▸ Exercise details
Under this line is some data; print exactly the lines from the one containing "Given: Expand the" through its last line, without pictures.

Saved entries:
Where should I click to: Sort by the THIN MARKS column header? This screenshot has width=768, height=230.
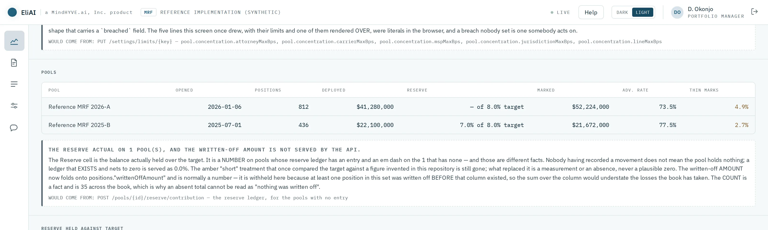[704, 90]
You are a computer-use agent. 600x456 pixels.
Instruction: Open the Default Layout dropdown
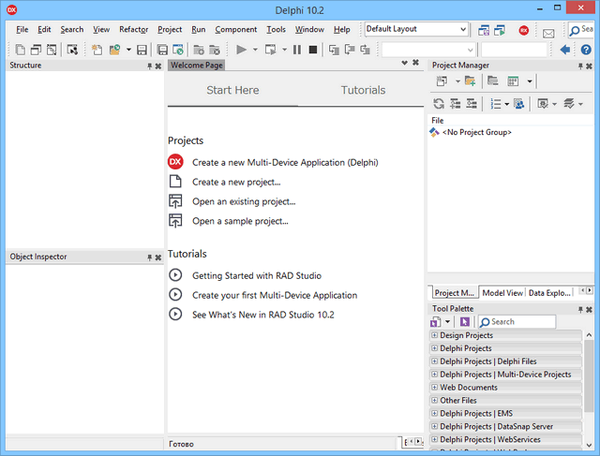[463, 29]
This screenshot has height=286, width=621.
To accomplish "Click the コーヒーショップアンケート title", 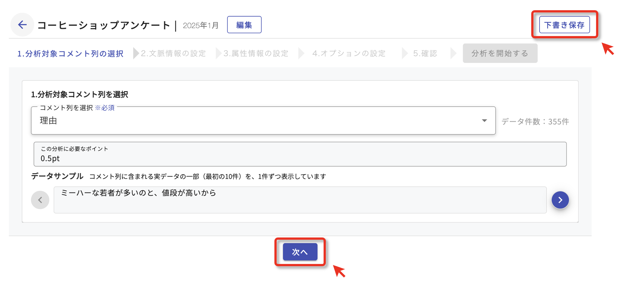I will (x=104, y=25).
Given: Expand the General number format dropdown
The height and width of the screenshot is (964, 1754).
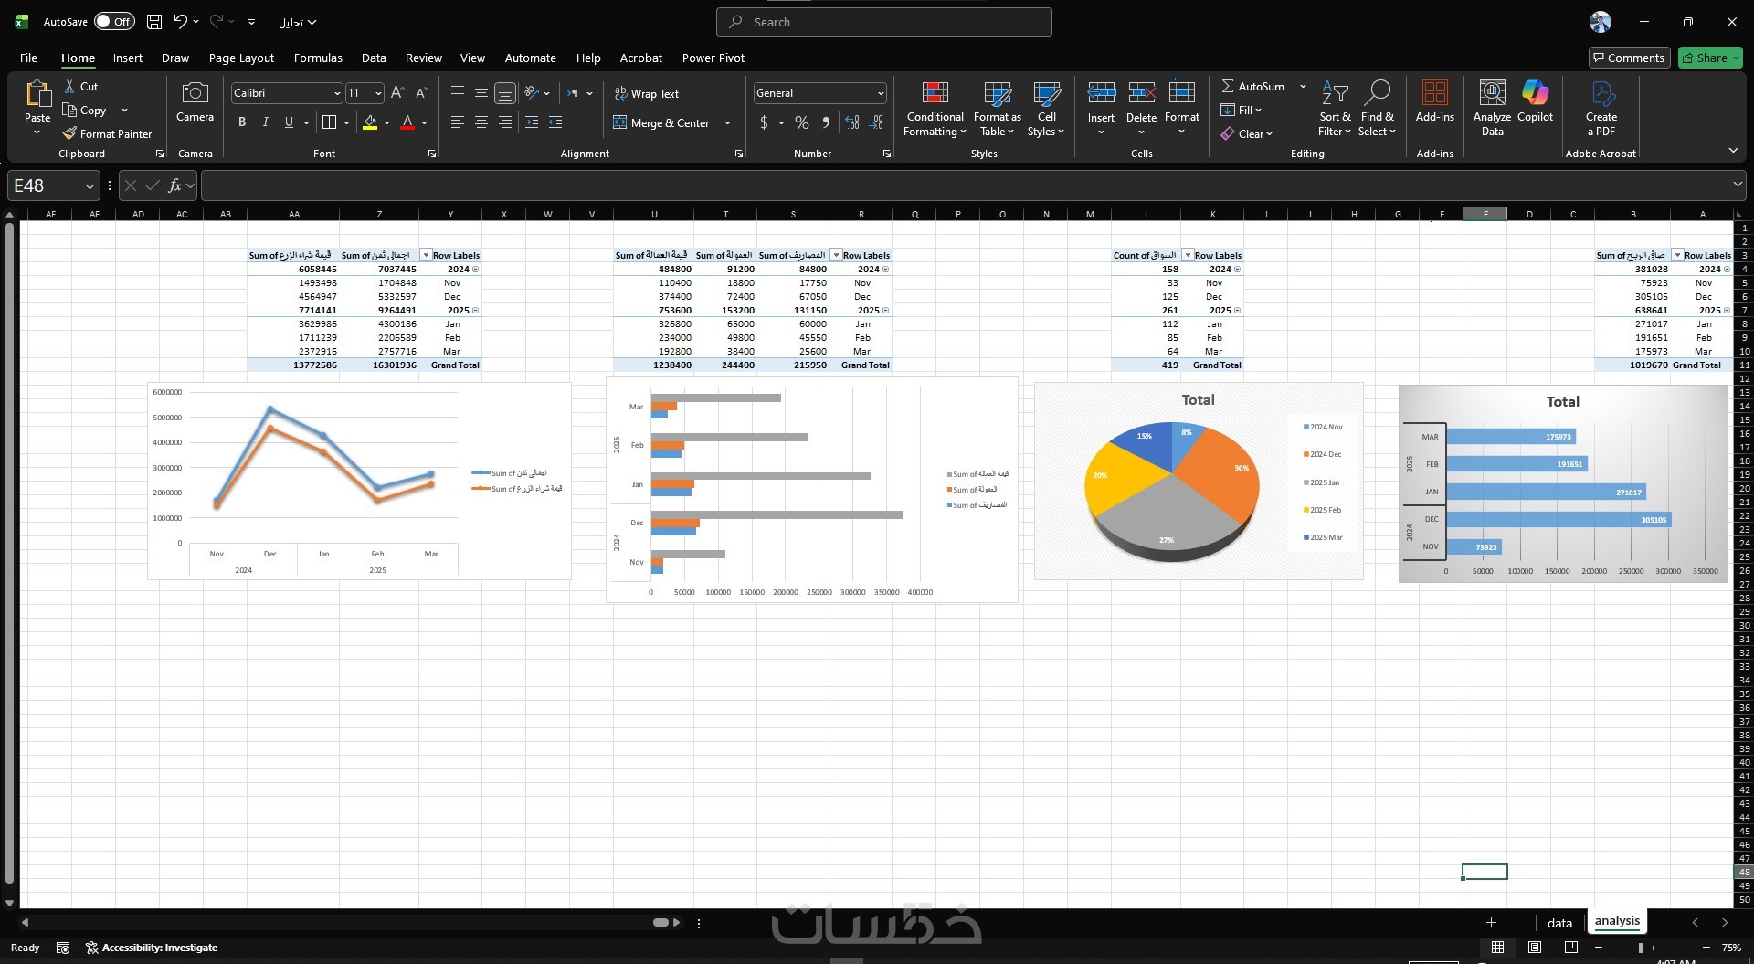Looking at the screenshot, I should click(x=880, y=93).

▸ Answer section
Given: Expand the General number format dropdown
The height and width of the screenshot is (964, 1754).
Looking at the screenshot, I should click(x=880, y=93).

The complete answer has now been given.